JEFFERSON CITY, Mo. -- Not too long ago, Missouri legislators were clamoring to provide relief to elderly homeowners from rapidly rising property taxes.
Then the housing bubble burst, home values fell in some areas, and so did state revenue. Lawmakers allowed the expiration of a state program that had helped offset local property tax hikes for some seniors and disabled residents.
With the economy again improving, some Missouri lawmakers now want to revive that property tax break. But this time, their proposals are being met with indifference -- even opposition -- from some of their colleagues.
"It's bad policy -- the idea that the state government is going to subsidize a local government because their property taxes are too high," said Sen. Brad Lager, R-Savannah.
Lager's opposition to this year's property tax proposals is particularly notable because he voted to enact the same tax breaks in 2004, when he served in the House. His evolving view of property tax issues reveals how time, term limits and the recent recession have changed the political dynamics at the Missouri Capitol.
Of the 186 Missouri lawmakers who voted to overwhelmingly pass the 2004 property-tax-relief legislation, just 15 remain in the Legislature. Term limits have forced many of the rest to leave.
That means few lawmakers remember the news conferences featuring seniors struggling to pay rising property tax bills, or the impassioned debates about whether the property tax relief should be given to seniors with low, middle or higher incomes. Some of the newer lawmakers may not even know that the program existed, because it expired before they arrived.
But even for those familiar with the program, the passage of time and the recession's hard hit to state revenue have changed beliefs on what the state can and should do with its limited resources.
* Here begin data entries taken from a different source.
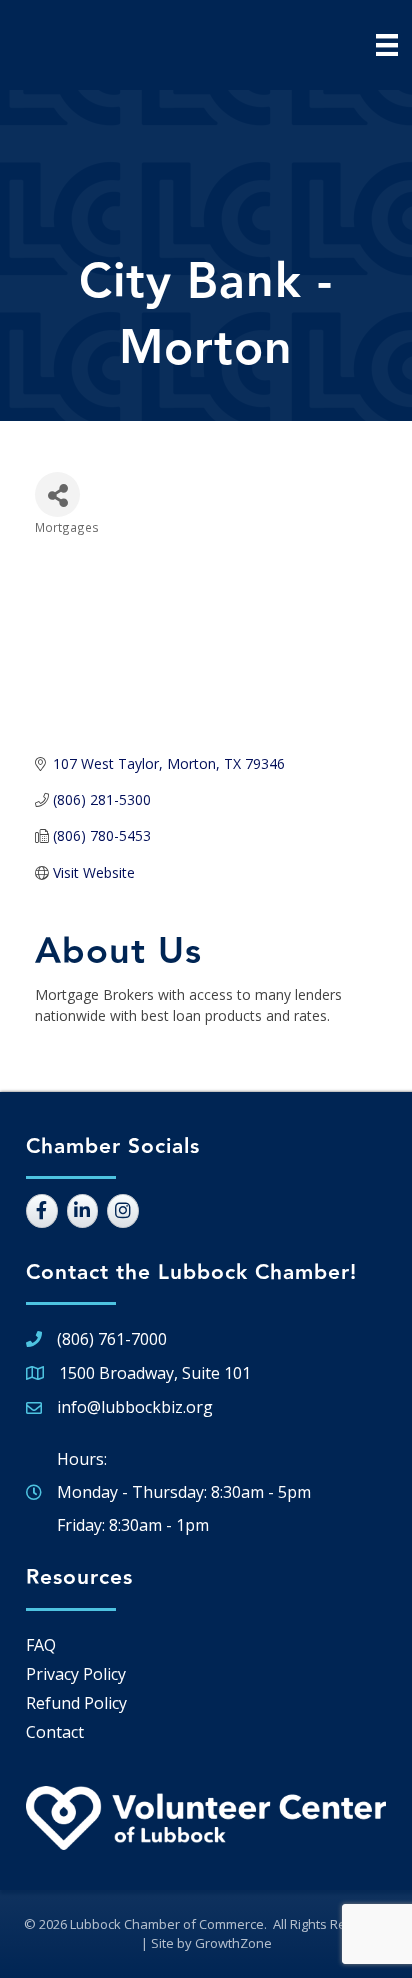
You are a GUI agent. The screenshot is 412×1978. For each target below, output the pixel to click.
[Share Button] (57, 494)
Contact (55, 1732)
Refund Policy (76, 1703)
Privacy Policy (76, 1674)
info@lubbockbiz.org (135, 1407)
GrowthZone (233, 1943)
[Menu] (387, 45)
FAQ (41, 1645)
The property tax relief program is one of just several initiatives that no longer exist.
"It's not in the budget now, and I haven't seen any movement toward that," said Senate Appropriations Committee Chairman Kurt Schaefer, R-Columbia.
As originally passed in 2004, the Missouri Homestead Preservation Act essentially capped increases in residential property taxes for older and disabled Missourians at 5 percent after reassessments, which occur every other year, and at 2.5 percent in non-assessment years. People with annual incomes of up to $70,000 were eligible. But practically, it applied primarily to the middle-class, because a separate tax credit already existed for individuals with incomes below $25,000, and homeowners couldn't claim both.
To avoid hurting schools and local governments that depend on property taxes, the legislation required the state to pay the costs of the property tax rebate for seniors and disabled homeowners whose taxes rose by more than the limit.
The bill included an automatic expiration date for the state program after six years.
From the 2007-2011 fiscal years, Missouri budgeted a total of $7.5 million for the program, with the annual payments never exceeding the nearly $3 million allotted in the initial year. In the 2009 fiscal year, the state budgeted just $91,089 for the property tax rebates.
This past week, the Senate Ways and Means Committee heard testimony on legislation seeking to revive the property tax rebates starting in 2015. The sponsoring senators said restoring a cap on property tax increases would prevent retired and disabled residents from being essentially taxed out of their own homes as property values rise in their neighborhoods.
"Being able to live in one's home -- and live in the area where people have developed a community around them -- is very, very important for people who are moving into their graying years," said St. Louis resident Judith Parker, of the Missouri Alliance for Retired Americans.
No lawmakers disagreed with that general notion. But no vote was taken, and the legislation didn't appear to gain much traction among committee members.
The committee chairman, Sen. Will Kraus, said afterward that if seniors have concerns about rising property taxes, there are ways to address that without tapping into state revenue. He said local governments could adopt their own property tax caps for seniors, or a measure could be referred to the ballot asking voters whether to approve a property tax break for older homeowners.
"The property tax is a local tax. So why is the state eating the cost? That's my question and concern," said Kraus, R-Lee's Summit.
A decade ago, Missouri lawmakers decided that large increases in local property taxes were, in fact, a state concern. But the lawmakers have changed. Many have literally been exchanged for new lawmakers. Others have simply changed their minds.